-Gamze -
Hayır, bu bir rüya değil. Her şey fazla gerçek. Karşımda oturmuş bana gülümseyen halam, yanındaki koltuklarda telefonla oynayan kuzenlerim, ön ve arka koltuklarda oturan ikişer adamla birlikte özel bir uçaktayız. Analizimi tamamladım, şimdi soru sorma zamanı ama hangi soru? O kadar saçma bir durumdayım ki, nereden başlayacağımı bilmiyorum.
-"Hala, bizim burada ne işimiz var? Rüya değil, değil mi? gerçekten uçaktayız."
-"Anlatacağım bitanem ama biraz sabret olur mu? Eve varınca her şeyi açıklayacağım."
-"İyi de.."
-" Bekle Gamze! İlacın etkisi geçene kadar konuşmasak daha iyi olur. Daha kendine gelmiş sayılmazsın."
Ne ilacı? diyecek oldum ama yine aynı cevabı alacağımı bildiğimden sustum. Aklım o kadar bulanık ki, kafamı toparlayıp düşünemiyorum bile. En iyisi halamı dinlemek.

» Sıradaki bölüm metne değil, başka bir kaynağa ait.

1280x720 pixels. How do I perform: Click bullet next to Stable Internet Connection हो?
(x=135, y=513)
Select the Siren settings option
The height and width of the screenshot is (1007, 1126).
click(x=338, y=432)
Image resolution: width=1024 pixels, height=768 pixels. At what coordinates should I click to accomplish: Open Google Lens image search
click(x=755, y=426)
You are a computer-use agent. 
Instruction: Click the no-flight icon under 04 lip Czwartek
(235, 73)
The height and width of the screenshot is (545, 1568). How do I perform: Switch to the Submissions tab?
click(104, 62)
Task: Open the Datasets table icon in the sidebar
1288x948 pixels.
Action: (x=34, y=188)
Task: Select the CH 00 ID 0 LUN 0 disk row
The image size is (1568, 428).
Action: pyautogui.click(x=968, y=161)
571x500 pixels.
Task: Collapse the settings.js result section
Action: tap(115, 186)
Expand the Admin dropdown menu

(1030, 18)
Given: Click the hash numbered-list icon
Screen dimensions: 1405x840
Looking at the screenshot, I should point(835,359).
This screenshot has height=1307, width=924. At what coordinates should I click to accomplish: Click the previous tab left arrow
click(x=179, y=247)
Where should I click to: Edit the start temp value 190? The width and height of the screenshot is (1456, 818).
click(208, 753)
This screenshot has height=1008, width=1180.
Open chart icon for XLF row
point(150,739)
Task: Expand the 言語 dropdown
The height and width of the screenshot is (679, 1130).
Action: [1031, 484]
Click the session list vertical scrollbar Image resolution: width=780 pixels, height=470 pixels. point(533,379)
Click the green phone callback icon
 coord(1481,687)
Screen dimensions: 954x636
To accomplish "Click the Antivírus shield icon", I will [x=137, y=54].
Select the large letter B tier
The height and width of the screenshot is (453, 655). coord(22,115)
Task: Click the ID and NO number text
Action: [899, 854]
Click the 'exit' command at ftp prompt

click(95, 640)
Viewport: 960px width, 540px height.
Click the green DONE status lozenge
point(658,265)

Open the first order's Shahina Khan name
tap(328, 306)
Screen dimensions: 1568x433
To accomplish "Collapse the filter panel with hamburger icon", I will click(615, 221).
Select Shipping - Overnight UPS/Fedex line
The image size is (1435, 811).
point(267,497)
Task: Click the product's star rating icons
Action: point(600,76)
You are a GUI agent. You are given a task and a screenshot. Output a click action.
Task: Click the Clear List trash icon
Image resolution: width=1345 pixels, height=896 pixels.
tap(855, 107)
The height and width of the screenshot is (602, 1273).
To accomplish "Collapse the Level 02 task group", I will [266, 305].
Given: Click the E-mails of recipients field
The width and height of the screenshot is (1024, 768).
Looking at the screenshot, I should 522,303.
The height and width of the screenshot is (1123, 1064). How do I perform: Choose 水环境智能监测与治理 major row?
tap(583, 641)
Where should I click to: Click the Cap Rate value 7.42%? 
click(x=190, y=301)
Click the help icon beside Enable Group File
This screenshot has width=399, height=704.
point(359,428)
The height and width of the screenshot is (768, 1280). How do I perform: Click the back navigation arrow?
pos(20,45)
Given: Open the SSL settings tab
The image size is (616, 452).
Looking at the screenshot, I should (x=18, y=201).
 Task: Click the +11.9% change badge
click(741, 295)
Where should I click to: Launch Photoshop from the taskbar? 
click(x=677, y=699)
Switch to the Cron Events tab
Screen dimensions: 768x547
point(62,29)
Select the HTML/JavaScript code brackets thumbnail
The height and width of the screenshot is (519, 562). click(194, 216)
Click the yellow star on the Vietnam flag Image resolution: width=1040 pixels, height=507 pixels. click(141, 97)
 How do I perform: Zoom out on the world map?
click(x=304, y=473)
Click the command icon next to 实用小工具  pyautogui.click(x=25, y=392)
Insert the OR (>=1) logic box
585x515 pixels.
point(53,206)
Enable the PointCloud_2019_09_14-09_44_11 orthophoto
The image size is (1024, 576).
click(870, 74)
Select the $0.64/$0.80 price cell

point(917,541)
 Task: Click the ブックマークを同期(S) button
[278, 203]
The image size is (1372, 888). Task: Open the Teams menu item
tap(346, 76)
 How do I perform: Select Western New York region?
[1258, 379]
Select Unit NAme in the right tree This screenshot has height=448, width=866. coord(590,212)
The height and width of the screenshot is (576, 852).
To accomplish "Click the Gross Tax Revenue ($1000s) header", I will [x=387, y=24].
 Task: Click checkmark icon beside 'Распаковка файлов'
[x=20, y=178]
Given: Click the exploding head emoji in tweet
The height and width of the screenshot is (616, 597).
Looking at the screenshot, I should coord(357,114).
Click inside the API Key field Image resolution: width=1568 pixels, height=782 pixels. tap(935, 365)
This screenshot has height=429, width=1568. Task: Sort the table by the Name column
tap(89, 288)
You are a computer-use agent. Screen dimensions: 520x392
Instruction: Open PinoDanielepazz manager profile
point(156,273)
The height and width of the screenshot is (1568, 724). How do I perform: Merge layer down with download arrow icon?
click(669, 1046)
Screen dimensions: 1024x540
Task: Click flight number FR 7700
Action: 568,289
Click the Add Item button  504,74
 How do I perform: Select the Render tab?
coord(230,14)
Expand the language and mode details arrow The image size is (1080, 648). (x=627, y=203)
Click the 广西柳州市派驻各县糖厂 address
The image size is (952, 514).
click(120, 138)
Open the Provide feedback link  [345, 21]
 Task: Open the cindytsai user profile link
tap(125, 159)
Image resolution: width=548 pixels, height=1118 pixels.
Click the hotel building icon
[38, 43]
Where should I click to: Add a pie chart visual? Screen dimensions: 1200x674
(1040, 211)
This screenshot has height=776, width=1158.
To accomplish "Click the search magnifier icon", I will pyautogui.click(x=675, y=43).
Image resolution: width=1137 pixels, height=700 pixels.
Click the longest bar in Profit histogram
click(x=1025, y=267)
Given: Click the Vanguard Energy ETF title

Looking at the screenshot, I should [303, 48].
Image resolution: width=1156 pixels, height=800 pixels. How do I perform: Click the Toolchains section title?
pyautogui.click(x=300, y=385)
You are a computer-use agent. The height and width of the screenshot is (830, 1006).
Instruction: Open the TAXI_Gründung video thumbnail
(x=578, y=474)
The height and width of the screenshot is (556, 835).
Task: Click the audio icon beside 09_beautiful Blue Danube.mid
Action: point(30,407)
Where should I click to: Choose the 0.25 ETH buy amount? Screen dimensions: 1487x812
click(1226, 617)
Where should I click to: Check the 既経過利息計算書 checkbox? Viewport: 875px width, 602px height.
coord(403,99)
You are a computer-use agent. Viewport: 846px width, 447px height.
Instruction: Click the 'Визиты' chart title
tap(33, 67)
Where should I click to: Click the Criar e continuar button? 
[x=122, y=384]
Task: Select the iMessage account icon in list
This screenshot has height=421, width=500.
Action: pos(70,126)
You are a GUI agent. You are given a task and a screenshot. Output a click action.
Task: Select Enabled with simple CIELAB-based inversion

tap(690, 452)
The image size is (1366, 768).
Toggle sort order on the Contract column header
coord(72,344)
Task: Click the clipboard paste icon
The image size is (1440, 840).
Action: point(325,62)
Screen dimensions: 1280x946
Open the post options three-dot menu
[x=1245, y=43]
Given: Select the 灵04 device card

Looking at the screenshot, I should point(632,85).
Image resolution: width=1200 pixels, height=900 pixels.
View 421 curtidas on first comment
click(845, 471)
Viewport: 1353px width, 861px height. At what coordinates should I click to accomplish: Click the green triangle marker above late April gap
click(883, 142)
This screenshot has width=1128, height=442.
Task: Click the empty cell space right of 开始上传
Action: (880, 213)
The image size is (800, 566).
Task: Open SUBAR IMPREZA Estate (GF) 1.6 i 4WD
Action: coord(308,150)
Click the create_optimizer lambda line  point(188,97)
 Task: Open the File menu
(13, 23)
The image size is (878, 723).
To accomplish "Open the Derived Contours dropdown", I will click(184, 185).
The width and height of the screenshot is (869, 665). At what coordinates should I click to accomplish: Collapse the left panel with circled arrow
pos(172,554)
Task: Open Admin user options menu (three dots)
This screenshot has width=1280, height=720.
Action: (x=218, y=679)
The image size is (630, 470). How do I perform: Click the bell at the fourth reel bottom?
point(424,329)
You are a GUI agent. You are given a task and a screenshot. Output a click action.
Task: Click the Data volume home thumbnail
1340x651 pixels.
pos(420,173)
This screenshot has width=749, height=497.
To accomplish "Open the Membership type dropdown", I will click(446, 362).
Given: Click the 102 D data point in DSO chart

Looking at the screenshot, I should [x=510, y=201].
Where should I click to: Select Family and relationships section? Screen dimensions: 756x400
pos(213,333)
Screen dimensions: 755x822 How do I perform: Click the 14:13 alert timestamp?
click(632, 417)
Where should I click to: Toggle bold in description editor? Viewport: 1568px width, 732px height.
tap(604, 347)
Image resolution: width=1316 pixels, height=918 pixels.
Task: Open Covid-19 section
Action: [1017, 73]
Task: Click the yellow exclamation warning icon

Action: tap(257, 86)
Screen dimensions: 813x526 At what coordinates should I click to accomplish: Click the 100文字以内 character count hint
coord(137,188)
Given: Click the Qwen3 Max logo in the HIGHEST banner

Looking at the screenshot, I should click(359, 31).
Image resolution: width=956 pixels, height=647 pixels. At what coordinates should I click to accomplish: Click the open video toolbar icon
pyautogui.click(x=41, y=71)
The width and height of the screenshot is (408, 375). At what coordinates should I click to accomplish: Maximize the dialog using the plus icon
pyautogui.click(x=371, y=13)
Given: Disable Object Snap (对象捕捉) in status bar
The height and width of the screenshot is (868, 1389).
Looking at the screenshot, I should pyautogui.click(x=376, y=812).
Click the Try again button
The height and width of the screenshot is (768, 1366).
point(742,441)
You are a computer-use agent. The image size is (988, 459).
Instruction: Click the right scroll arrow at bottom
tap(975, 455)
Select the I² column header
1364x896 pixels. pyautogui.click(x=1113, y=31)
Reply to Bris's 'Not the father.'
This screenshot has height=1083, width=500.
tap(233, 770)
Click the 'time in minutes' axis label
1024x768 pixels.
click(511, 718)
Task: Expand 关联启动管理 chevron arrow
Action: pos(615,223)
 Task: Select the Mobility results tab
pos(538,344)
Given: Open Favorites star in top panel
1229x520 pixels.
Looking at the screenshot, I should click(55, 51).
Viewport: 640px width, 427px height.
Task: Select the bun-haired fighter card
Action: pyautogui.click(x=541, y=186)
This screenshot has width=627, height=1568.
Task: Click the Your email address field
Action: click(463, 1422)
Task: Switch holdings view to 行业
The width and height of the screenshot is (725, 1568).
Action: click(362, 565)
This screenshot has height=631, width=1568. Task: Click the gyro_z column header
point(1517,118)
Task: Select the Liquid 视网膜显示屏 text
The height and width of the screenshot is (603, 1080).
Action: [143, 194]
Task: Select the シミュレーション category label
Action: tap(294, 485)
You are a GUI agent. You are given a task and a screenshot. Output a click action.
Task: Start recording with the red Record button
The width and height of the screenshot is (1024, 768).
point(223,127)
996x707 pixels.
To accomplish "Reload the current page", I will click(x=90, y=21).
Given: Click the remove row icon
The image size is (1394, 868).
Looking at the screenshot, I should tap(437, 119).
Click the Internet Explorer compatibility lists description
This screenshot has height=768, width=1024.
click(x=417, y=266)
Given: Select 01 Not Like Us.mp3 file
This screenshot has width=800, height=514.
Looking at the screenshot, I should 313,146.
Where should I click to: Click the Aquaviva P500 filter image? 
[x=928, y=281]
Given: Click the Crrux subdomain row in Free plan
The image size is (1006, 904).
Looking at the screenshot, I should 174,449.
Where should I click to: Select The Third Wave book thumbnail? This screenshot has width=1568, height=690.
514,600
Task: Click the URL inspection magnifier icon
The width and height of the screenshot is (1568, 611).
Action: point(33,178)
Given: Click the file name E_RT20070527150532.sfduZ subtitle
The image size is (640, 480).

Uçak havaalanına indi. Yere adımımızı atar atmaz, 3 siyah Jeep yanımızda durdu. Bir timi oluşturacak sayıda siyah giyimli adamlar çıktı. İçlerinden biri, en öndeki aracın kapısını açtı. Orta yaşlarda, oldukça fit, yakışıklı bir adam indi ve halama doğru gelip, bunca adamı çocukları ve beni umursamadan halamın saçlarından tutup dudaklarını öpmeye başladı. Oha! Ne öpüş ama.. Demek enişte bey buymuş. Sadece düğünlerinde görmüştüm, o da çok kısa bir andı. Halam hep tek başına ya da çocuklarla gelirdi Türkiye ye. Sonunda halımın dudaklarını bıraktığında, kadın botoks yaptırmış gibi oldu. Bakıyorum da Sedoşun hiç utanmış bir hali yok. Alışmış demek ki. Ben olsam mora dönmüştüm. Hatta şuanda da dönmüş olabilirim.
Adı neydi bu adamın? Heh.. Kadir! Eniştenin çocuklarla sarılması bitince bana döndü. Bu sevgi gösterisinden birine maruz kalmam inşallah. Adam İtalyan mafya babası gibi, önüne geleni öpüyor.
-"Hoş geldin Gamze"
Bu mu yani? Sadece elini uzattı. Vallahi alındım, ben de aileden biri değil miyim? Bir sarılaydım bari yok mu? Benim kafa hâlâ gidik..
-" Hoş buldum."
Arabada giderken karşımdaki çiftin birbirini okşayışını izlemek zorunda kaldım. Eve varana kadar bekleyin bari! Çocukların da hiç umrumda değil. Hâlâ telefona bakıyorlar.-"Camdan dışarı bak bak bir yere kadar, insan merak ediyor bunların sonu nereye varacak diye. Topla kafana Gamze, yalvarırım saçmalama artık. Allah'ını seven bana bir kahve yapsın."
Arabadaki bütün kafalar bana dönünce, kafamın içinden konuşmadığımı anladım.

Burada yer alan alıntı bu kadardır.